Ici, nous devons admettre que M. Stangerson avait de puissantes raisons pour ne
pas arrêter ou pour ne pas faire arrêter l'assassin, puisqu'il l'a
laissé gagner la fenêtre du vestibule et qu'il a refermé cette
fenêtre derrière lui !... Ceci fait, comme le père Jacques
allait rentrer et qu'il fallait qu'il retrouvât les choses en l'état,
Mlle Stangerson, horriblement blessée, a trouvé encore la
force,
sans doute sur les objurgations de son père, de refermer à nouveau
la porte de la «
Chambre Jaune » à
clef et au verrou avant
de s'écrouler, mourante, sur le plancher... Nous ne savons qui a commis
le crime ; nous ne savons de quel misérable M. et Mlle Stangerson sont
les victimes ; mais il n'y a point de doute qu'ils le savent, eux ! Ce secret
doit être terrible pour que le père n'ait pas hésité
à laisser sa fille agonisante derrière cette porte qu'elle refermait
sur elle, terrible pour qu'il ait laissé échapper l'assassin...
Mais il n'y a point d'autre façon au monde d'expliquer la fuite de l'assassin
de la «Chambre Jaune ! »
Le silence qui suivit cette explication dramatique et lumineuse
avait quelque chose d'affreux.

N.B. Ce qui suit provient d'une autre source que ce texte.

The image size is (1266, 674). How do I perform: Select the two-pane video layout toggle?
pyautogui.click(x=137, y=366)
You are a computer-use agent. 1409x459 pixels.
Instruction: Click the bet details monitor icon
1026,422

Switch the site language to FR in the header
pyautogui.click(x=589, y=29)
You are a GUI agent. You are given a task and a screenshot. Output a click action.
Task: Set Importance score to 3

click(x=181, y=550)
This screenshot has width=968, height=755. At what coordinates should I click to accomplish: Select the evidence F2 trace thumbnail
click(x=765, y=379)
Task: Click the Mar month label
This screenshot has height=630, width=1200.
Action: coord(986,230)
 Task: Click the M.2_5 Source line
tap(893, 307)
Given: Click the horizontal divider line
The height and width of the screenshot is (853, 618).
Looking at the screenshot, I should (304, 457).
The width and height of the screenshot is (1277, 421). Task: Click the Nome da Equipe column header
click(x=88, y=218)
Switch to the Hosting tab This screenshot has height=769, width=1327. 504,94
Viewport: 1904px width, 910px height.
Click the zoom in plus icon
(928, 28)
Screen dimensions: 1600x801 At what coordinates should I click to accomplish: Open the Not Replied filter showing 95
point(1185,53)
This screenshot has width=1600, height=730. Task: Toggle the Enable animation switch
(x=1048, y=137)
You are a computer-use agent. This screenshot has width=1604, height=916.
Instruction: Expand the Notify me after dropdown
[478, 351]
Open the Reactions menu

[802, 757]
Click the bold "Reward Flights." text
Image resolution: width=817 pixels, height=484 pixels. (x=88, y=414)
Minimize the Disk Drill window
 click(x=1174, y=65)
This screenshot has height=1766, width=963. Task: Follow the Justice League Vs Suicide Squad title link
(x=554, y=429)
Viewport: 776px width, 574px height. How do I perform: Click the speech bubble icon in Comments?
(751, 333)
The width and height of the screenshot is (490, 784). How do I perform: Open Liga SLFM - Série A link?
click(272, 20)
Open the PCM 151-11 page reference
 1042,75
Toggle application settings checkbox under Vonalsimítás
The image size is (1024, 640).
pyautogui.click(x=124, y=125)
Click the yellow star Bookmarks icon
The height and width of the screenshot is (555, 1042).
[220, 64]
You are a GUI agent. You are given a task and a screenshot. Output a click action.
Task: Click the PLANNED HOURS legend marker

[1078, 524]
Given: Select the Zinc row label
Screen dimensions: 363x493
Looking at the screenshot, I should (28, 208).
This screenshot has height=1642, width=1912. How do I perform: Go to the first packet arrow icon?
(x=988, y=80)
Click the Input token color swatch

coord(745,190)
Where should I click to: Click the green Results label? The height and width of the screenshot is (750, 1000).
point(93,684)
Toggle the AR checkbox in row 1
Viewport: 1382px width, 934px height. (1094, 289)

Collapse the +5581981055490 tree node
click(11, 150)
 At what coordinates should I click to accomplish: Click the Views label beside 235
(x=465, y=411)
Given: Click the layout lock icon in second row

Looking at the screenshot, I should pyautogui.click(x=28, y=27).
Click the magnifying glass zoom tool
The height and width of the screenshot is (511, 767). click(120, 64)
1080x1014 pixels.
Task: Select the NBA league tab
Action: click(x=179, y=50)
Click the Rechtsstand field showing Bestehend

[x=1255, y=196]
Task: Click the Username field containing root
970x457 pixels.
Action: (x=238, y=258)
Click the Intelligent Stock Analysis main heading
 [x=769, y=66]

Nous souffrions tous pour l'
illustre professeur,
acculé ainsi par l'impitoyable logique de Frédéric Larsan
à nous avouer la vérité de son
martyre ou à se taire,
aveu plus terrible encore. Nous le vîmes se lever, cet homme, véritable
statue de la douleur, et étendre la main d'un geste si solennel que nous
en courbâmes la tête comme à l'aspect d'une chose sacrée.
Il prononça alors ces paroles d'une voix éclatante qui sembla épuiser
toutes ses
forces :
« Je jure, sur la tête de ma fille à l'agonie,
que je n'ai point quitté cette porte, de l'instant où j'ai entendu
l'appel désespéré de mon
enfant, que cette porte ne s'est
point ouverte pendant que j'étais seul dans mon laboratoire, et qu'enfin,
quand nous pénétrâmes dans la «
Chambre Jaune »,
mes trois domestiques et moi, l'assassin n'y était plus ! Je jure que je
ne connais pas l'assassin ! »
Faut-il que je dise que, malgré la solennité
d'un pareil serment, nous ne crûmes guère à la parole de M.
Stangerson ? Frédéric Larsan venait de nous faire entrevoir la vérité : ce n'était point pour la perdre de si tôt.
Comme M. de Marquet nous annonçait que la «
conversation » était terminée et que nous nous apprêtions
à quitter le laboratoire, le jeune reporter, ce gamin de Joseph Rouletabille,
s'approcha de M. Stangerson, lui prit la main avec le plus grand respect et je
l'entendis qui disait :
« Moi, je vous crois, monsieur ! »
J'arrête ici la citation que j'ai cru devoir faire
de la narration de M. Maleine, greffier au tribunal de
Corbeil. Je n'ai point
besoin de dire au lecteur que tout ce qui venait de se passer dans le laboratoire
me fut fidèlement et aussitôt rapporté par Rouletabille lui-même.